[Opening SUPPLIED TEXT section]

Qatar Insurance Company (QIC) has seen a 19% jump in its gross written premium to QR9.9bn in 2016, the insurance major said yesterday.  
The company said its 2016 net profit attributable to parent is QR1.03bn, which is close to the 2015 results that amounted to QR1.04bn.
QIC said its net underwriting results decreased by 9% and amounted to QR844mn last year compared to QR926mn in 2015.  
Investment and other income increased to QR925mn, up 3% on 2015. Earnings per share for 2016 were QR4.48 compared to QR4.84 in 2015, QIC said.
Shareholders equity (attributable to parent) as of December 31, 2016 was QR8.23bn compared to QR5.81bn in 2015.
“These results were achieved whilst the global economy faced challenges due to growing political uncertainty, a depressed investment environment, reducing international trade and fluctuating commodity prices including oil and gas,” QIC said.
QIC said it has been successful in implementing both geographical and product diversification. Global business diversification of the group’s operations was achieved by its focus on reinsurance through Qatar Re, access to the Lloyd’s market through Antares, access to direct and structured business in Europe through QIC Europe Limited (QEL) and by boosting regional business written in the Gulf countries through Q Life & Medical (QLM) and its regional branches and companies.
The group witnessed strong improvement in operational performance, in which “investment management has always been the bedrock of its stability and an important performance engine”.
This has enabled QIC and its primary subsidiaries to consistently maintain its rating of A/Stable from Standard & Poor’s and A (Excellent) from A.M. Best.
“Our outlook for 2017 is cautiously positive and projected increase in energy and commodity prices, even if minor, may provide an economic impetus to the energy commodity exporting economies. Against this background, we will stick to our proven strategy and continue to explore underwriting and investment opportunities for prudent and sustainable growth and attractive returns for our shareholders,” QIC said.
Based on the “above good results”, QIC’s board of directors has proposed a 15% of share’s par value as a cash dividend equivalent to QR1.50 per share in addition to a bonus share of 15%, in the ratio of three shares for every twenty shares.
The proposal will be placed for approval at the annual general meeting on February 19  at the Four Seasons in Doha.

[Closing SUPPLIED TEXT section]
[Opening RECORD EXCERPTS section]

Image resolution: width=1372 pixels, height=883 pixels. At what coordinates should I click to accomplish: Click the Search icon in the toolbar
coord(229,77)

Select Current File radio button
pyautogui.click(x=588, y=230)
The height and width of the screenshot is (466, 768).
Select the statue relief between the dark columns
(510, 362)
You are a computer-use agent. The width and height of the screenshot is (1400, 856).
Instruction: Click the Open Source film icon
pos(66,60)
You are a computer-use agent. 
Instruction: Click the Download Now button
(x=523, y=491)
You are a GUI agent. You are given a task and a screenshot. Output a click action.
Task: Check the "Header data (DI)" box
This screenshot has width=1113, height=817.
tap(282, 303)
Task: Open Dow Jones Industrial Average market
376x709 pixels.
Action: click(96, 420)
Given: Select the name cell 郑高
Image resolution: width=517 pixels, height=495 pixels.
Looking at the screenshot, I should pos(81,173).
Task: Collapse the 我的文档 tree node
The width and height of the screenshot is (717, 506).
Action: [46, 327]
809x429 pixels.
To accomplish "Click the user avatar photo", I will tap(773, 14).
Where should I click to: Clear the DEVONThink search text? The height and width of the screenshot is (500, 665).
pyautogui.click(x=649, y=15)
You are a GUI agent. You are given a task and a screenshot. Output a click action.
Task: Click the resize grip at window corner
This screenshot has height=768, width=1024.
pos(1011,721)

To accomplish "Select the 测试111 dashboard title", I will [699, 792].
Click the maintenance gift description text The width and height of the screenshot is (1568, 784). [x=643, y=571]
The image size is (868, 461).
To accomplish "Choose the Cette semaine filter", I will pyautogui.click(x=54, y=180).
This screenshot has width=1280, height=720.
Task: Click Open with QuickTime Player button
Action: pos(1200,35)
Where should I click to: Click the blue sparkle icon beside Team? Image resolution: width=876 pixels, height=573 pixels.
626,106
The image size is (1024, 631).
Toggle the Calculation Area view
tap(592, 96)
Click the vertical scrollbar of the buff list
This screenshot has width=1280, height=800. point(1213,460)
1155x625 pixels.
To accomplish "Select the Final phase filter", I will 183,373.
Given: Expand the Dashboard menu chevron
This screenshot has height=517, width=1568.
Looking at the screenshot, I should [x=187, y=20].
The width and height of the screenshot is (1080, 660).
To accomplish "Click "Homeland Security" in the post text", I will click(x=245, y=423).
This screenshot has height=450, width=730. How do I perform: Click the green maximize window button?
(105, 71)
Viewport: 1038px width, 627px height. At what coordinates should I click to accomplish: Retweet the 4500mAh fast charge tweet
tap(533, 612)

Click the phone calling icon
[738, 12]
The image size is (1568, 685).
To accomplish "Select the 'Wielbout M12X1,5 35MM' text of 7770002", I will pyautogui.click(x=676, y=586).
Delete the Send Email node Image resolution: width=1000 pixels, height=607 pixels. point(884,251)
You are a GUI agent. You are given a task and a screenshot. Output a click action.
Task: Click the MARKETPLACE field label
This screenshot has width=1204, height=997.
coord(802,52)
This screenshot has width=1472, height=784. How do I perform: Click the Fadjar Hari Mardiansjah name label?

[Closing RECORD EXCERPTS section]

= TASK TO COMPLETE =
Extract everything from "The group witnessed" down to "from A.M. Best." in the Qatar Insurance Company results text, word for word.

= TASK OUTPUT =
The group witnessed strong improvement in operational performance, in which “investment management has always been the bedrock of its stability and an important performance engine”.
This has enabled QIC and its primary subsidiaries to consistently maintain its rating of A/Stable from Standard & Poor’s and A (Excellent) from A.M. Best.